Smith Robert L, Ellman Peter I, Thompson Peter W, Girotti Micah E, Mettler Bret A, Ailawadi Gorav, Peeler Benjamin B, Kern John A, Kron Irving L
Department of Surgery, Division of Thoracic Cardiovascular Surgery, University of Virginia, Charlottesville, Virginia, USA.
Ann Thorac Surg. 2009 Mar;87(3):742-7. doi: 10.1016/j.athoracsur.2008.12.050.
Dogma suggests optimal myocardial protection in cardiac surgery after prior coronary artery bypass graft surgery (CABG) with patent left internal thoracic artery (LITA) pedicle graft requires clamping the graft. However, we hypothesized that leaving a patent LITA-left anterior descending (LAD) graft unclamped would not affect mortality from reoperative cardiac surgery.

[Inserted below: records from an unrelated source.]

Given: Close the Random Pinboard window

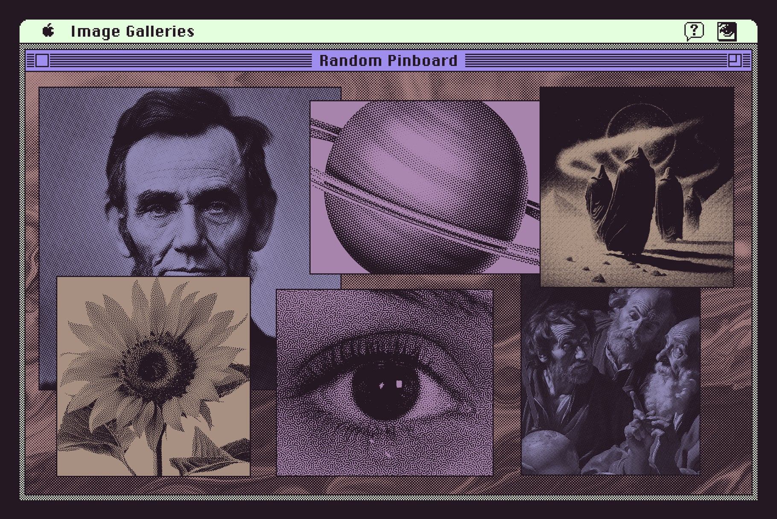Looking at the screenshot, I should [x=42, y=61].
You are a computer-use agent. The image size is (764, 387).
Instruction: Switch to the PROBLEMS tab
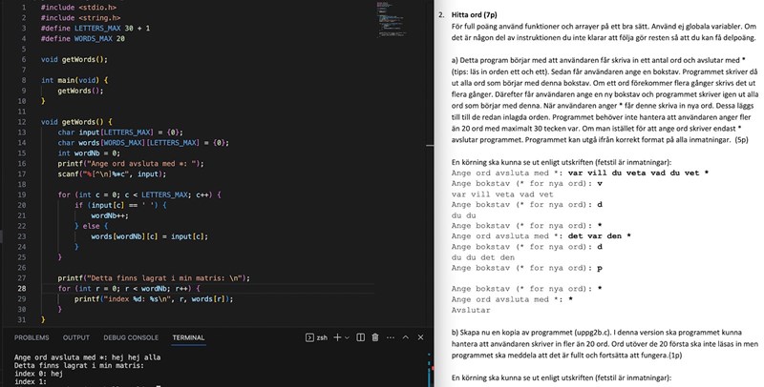pos(32,337)
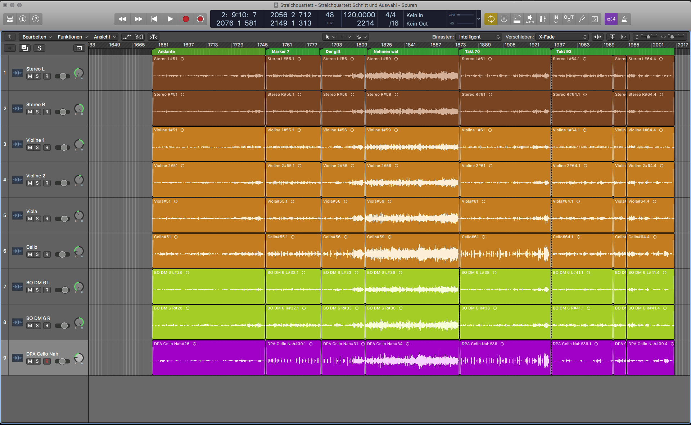Click the Cycle mode button
The image size is (691, 425).
pos(491,19)
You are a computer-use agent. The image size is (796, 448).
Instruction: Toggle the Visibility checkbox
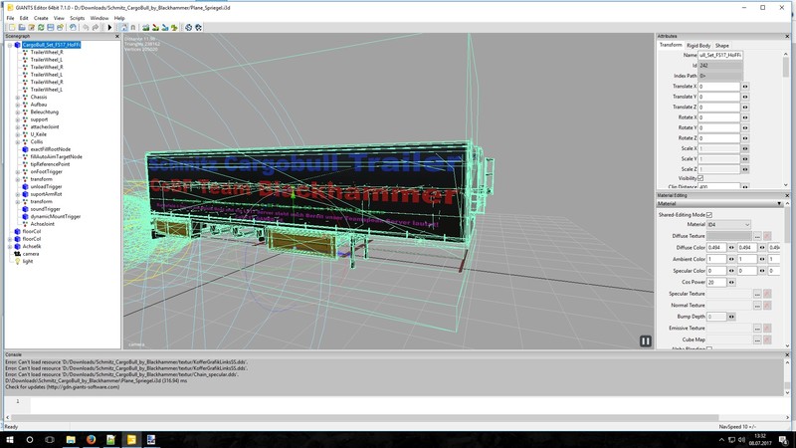(700, 177)
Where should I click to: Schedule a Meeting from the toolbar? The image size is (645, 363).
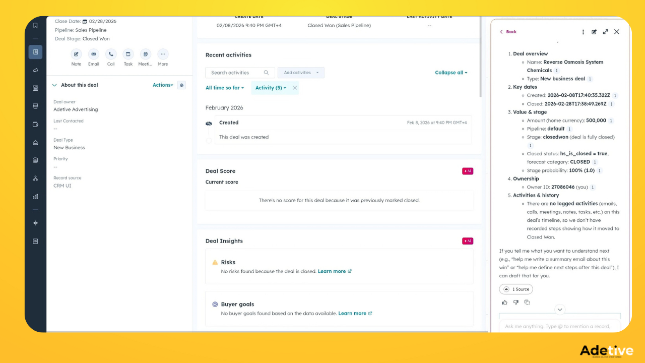coord(145,54)
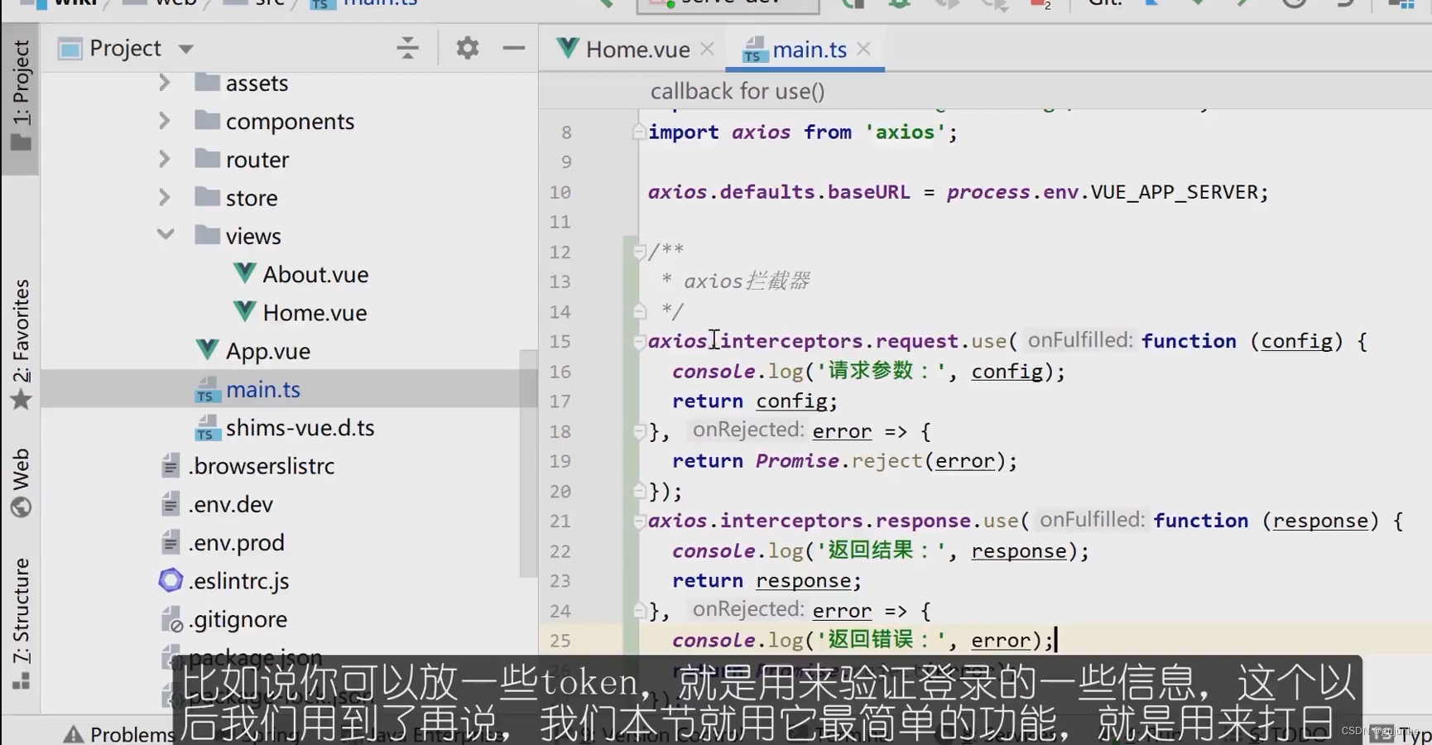This screenshot has height=745, width=1432.
Task: Switch to the Home.vue tab
Action: click(637, 50)
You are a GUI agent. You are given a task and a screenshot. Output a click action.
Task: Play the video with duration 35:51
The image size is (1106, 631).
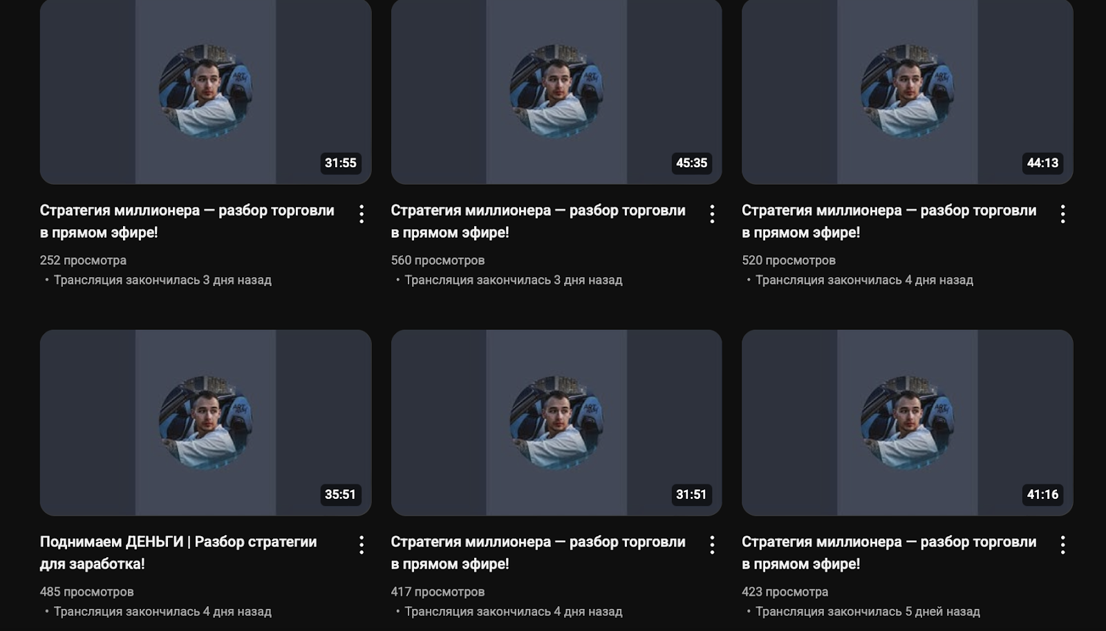pyautogui.click(x=205, y=422)

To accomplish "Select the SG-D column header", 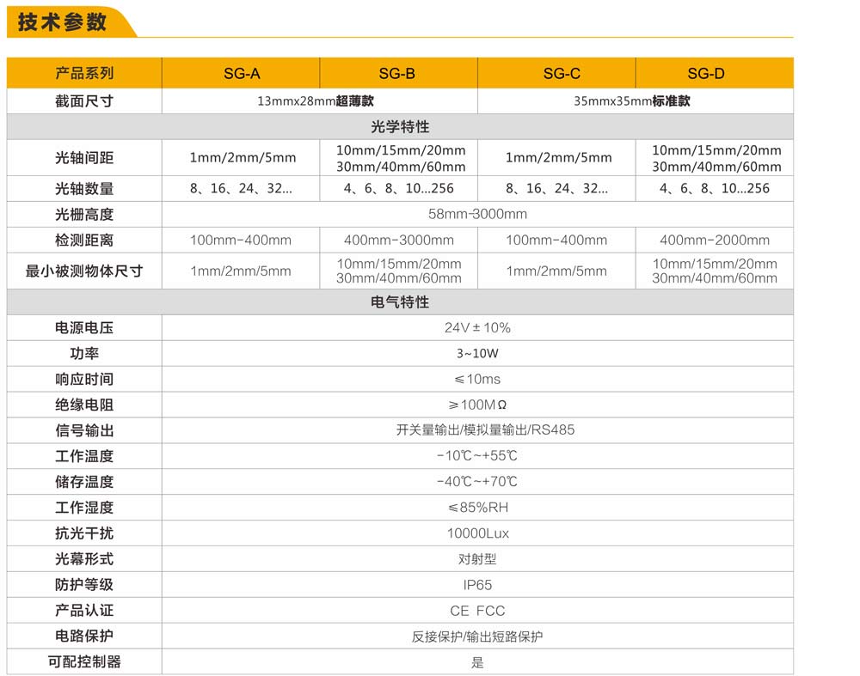I will click(705, 74).
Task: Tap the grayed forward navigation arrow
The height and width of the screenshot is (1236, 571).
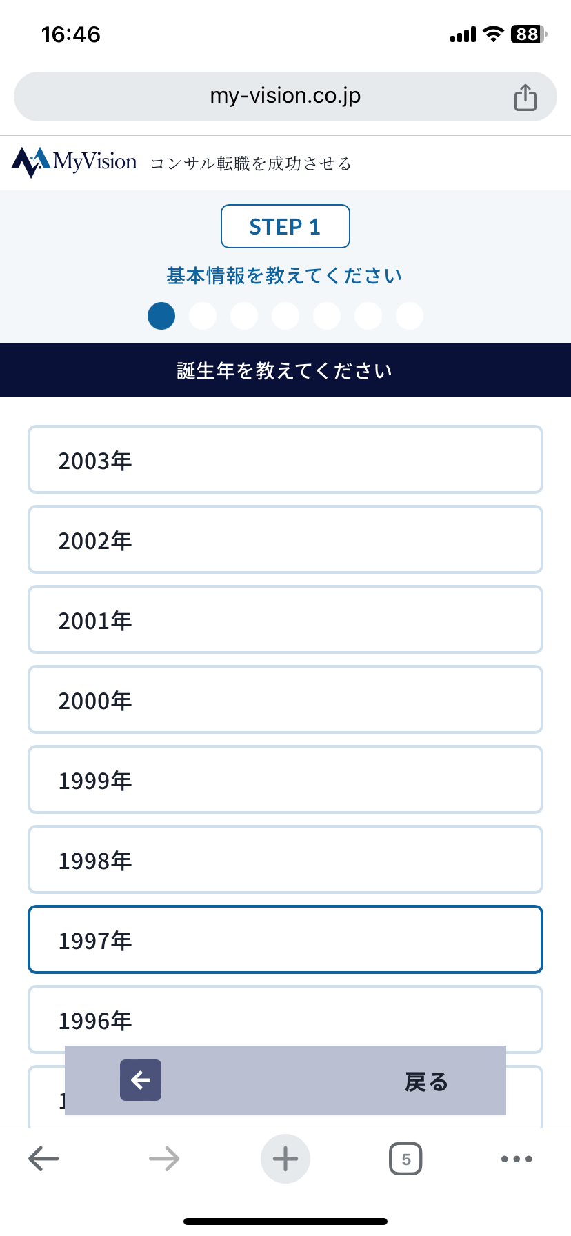Action: point(163,1158)
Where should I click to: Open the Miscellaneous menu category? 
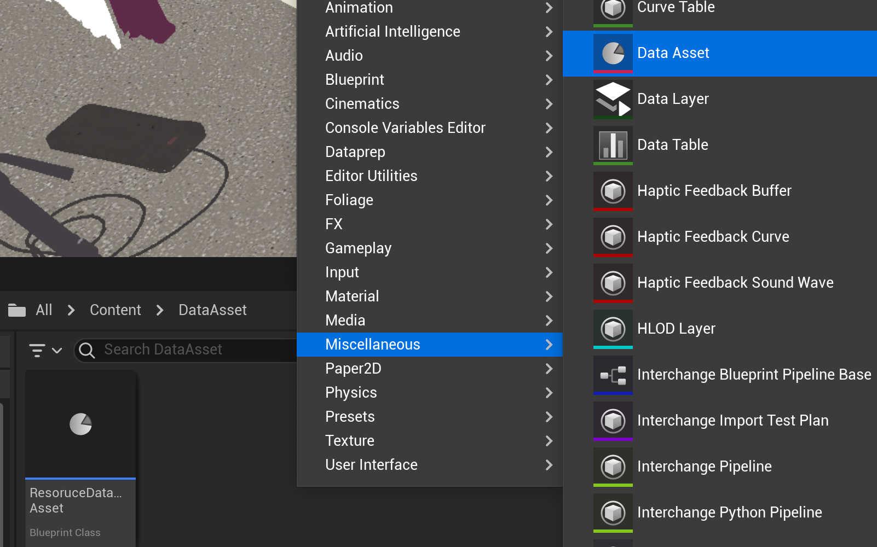(373, 345)
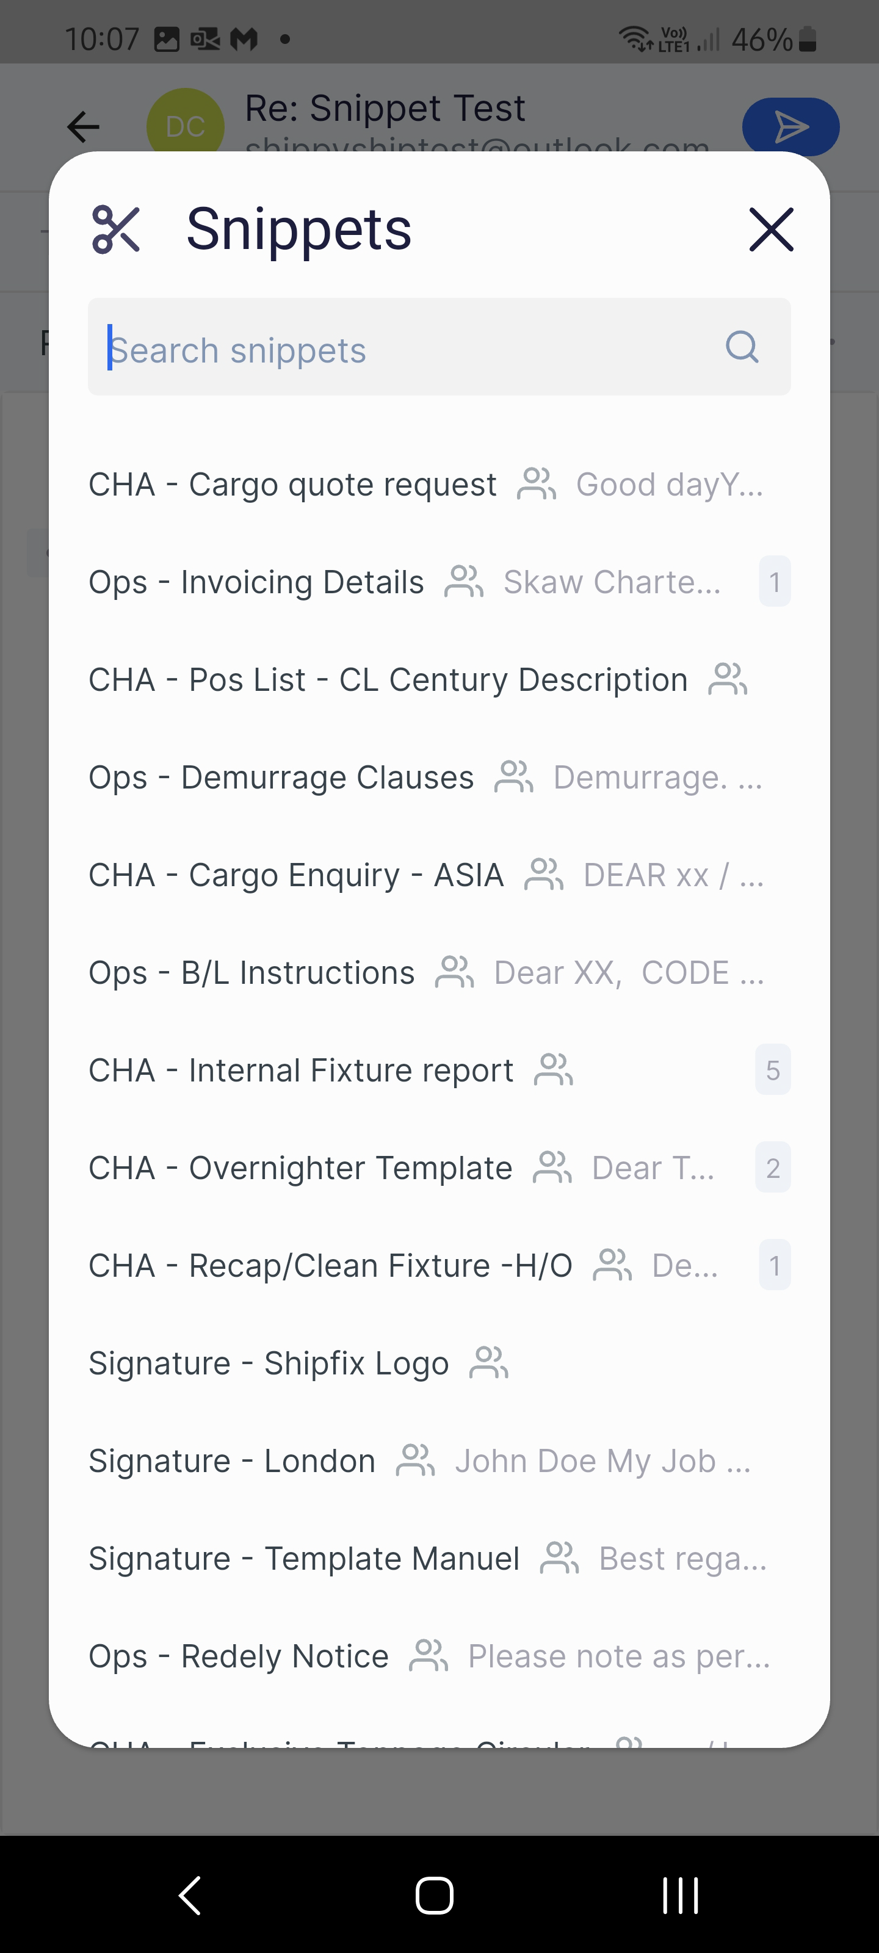Viewport: 879px width, 1953px height.
Task: Select CHA - Cargo quote request snippet
Action: point(293,485)
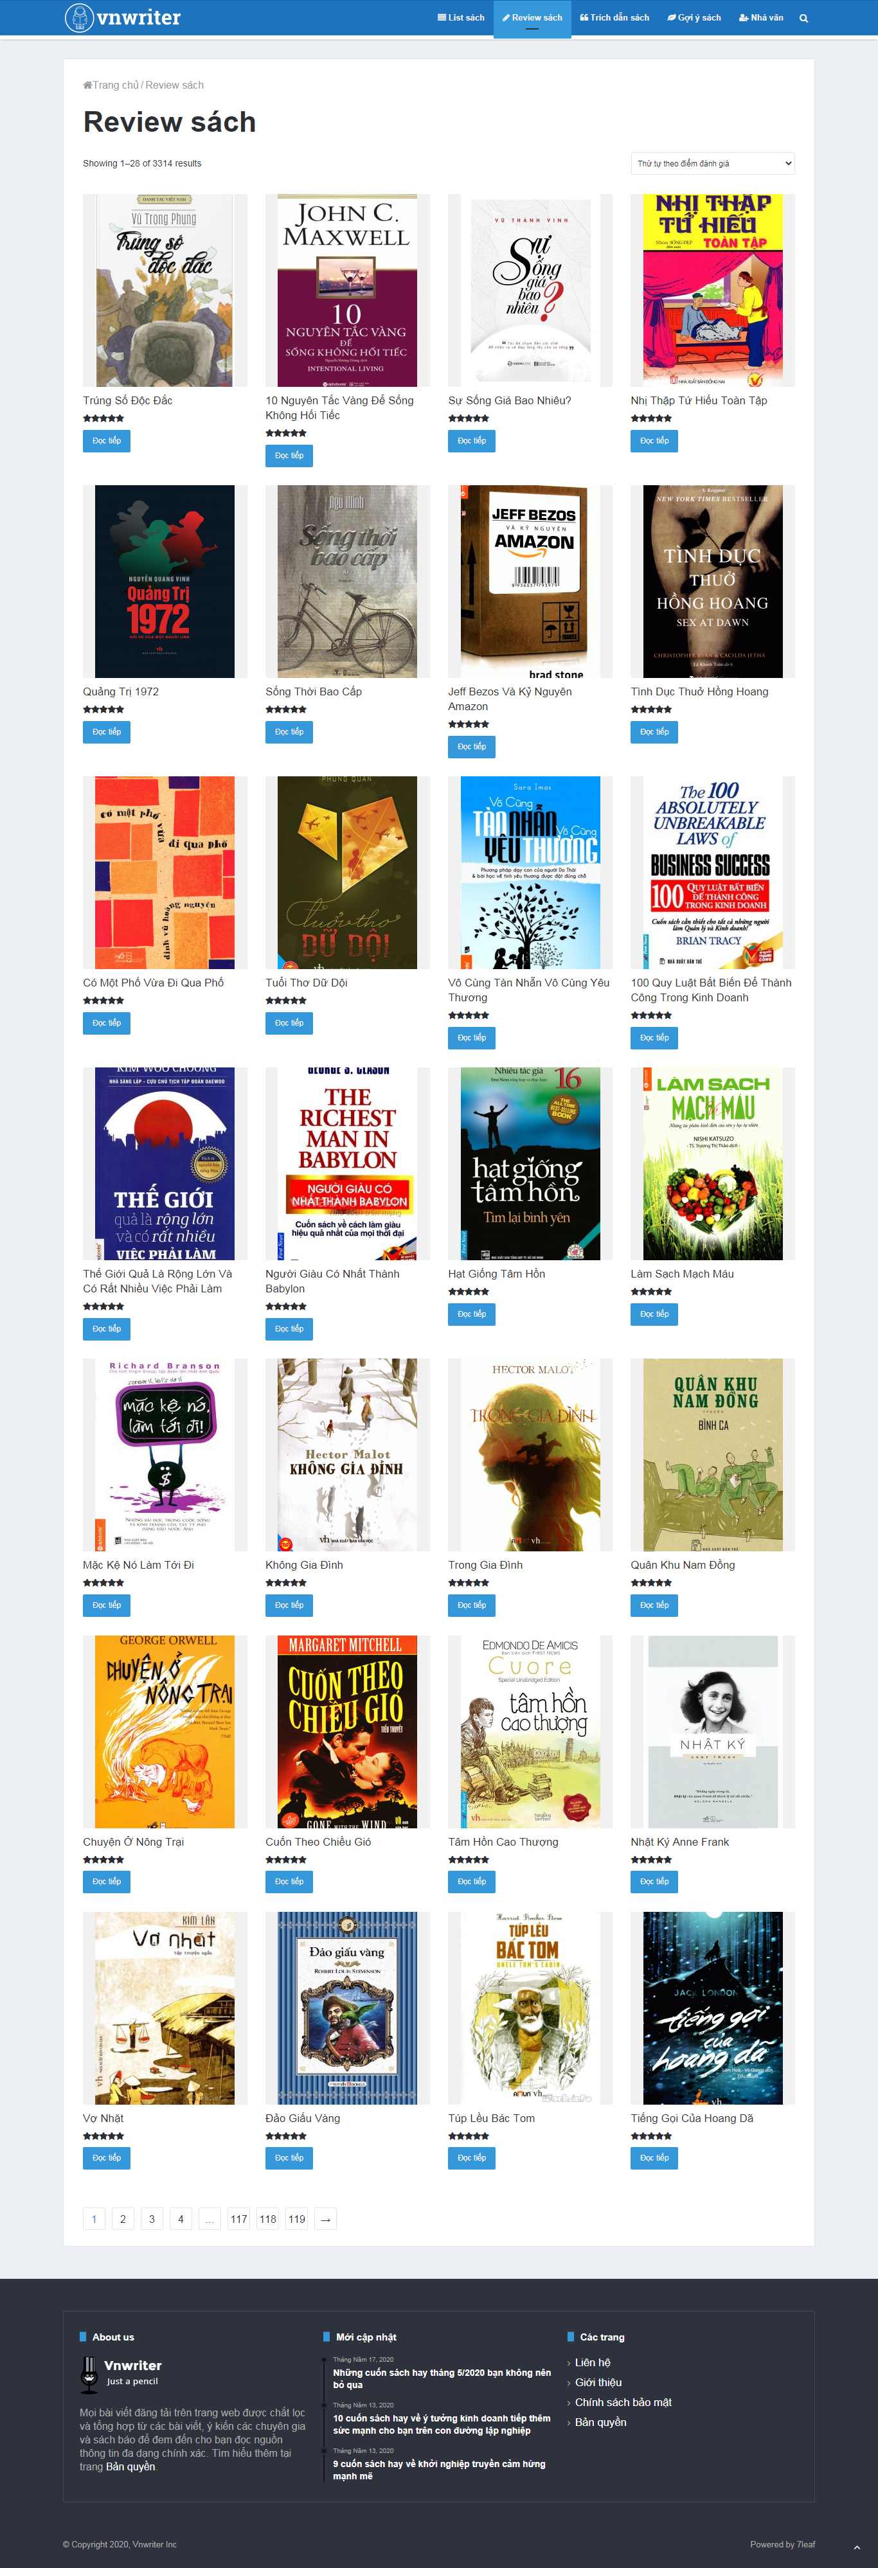Open the Chính sách bảo mật footer link
The image size is (878, 2568).
click(x=623, y=2402)
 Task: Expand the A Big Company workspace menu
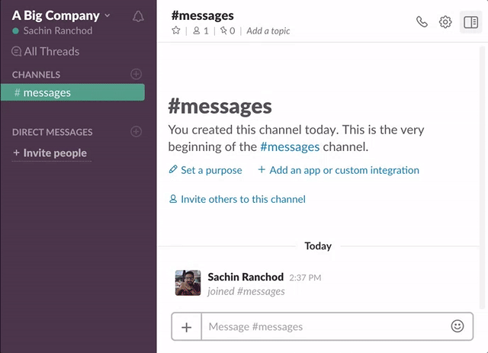pos(61,15)
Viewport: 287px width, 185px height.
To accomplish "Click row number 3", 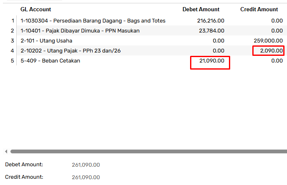I will pos(12,41).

Data were collected on reoperative cardiac surgery patients with prior LITA-LAD grafts from July 1995 through June 2006 at our institution. With the LITA unclamped, myocardial protection was obtained initially with antegrade cardioplegia followed by regular, retrograde cardioplegia boluses and systemic hypothermia. The Society of Thoracic Surgeons National Database definitions were employed. The primary outcome was perioperative mortality. Variables were evaluated for association with mortality by bivariate and multivariate analyses.
In all, 206 reoperations were identified involving patients with a patent LITA-LAD graft. Of these, 118 (57%) did not have their LITA pedicle clamped compared with 88 (43%) who did. There were 15 nonsurvivors (7%): 8 of 188 (6.8%) in the unclamped group and 7 of 88 (8.0%) in the clamped group (p = 0.750). Nonsurvivors had more renal failure (p = 0.007), congestive heart failure (p = 0.017), and longer perfusion times (p = 0.010). When controlling for independently associated variables for mortality, namely, perfusion time (odds ratio 1.014 per minute; 95% confidence interval: 1.004 to 1.023; p = 0.004) and renal failure (odds ratio 4.146; 95% confidence interval: 1.280 to 13.427; p = 0.018), an unclamped LITA did not result in any increased mortality (odds ratio 1.370; 95% confidence interval: 0.448 to 4.191). Importantly, the process of dissecting out the LITA resulted in 7 graft injuries, 2 of which significantly altered the operation.
In cardiac surgery after CABG, leaving the LITA graft unclamped did not change mortality but may reduce the risk of patent graft injury, which may alter an operation.
传统观念认为,对于既往接受过冠状动脉旁路移植术(CABG)且左乳内动脉(LITA)蒂移植血管通畅的患者,心脏手术中实现最佳心肌保护需要夹闭该移植血管。然而,我们推测不夹闭通畅的LITA - 左前降支(LAD)移植血管不会影响再次心脏手术的死亡率。
收集了1995年7月至2006年6月在我院接受再次心脏手术且既往有LITA - LAD移植血管的患者的数据。在不夹闭LITA的情况下,最初通过顺行心脏停搏液实现心肌保护,随后给予常规逆行心脏停搏液推注和全身低温。采用胸外科医师协会国家数据库的定义。主要结局是围手术期死亡率。通过双变量和多变量分析评估变量与死亡率的相关性。
共确定了206例再次手术患者,其LITA - LAD移植血管通畅。其中,118例(57%)未夹闭LITA蒂,88例(43%)夹闭了LITA蒂。有15例死亡(7%):未夹闭组188例中有8例(6.8%),夹闭组88例中有7例(8.0%)(p = 0.750)。死亡患者有更多的肾衰竭(p = 0.007)、充血性心力衰竭(p = 0.017)和更长的灌注时间(p = 0.010)。在控制与死亡率独立相关的变量,即灌注时间(每分钟比值比1.014;95%置信区间:1.004至1.023;p = 0.004)和肾衰竭(比值比4.146;95%置信区间:1.280至13.427;p = 0.018)后,不夹闭LITA不会导致死亡率增加(比值比1.370;95%置信区间:0.448至4.191)。重要的是,游离LITA的过程导致7例移植血管损伤,其中2例显著改变了手术。
在CABG后的心脏手术中,不夹闭LITA移植血管不会改变死亡率,但可能降低移植血管损伤的风险,而移植血管损伤可能会改变手术。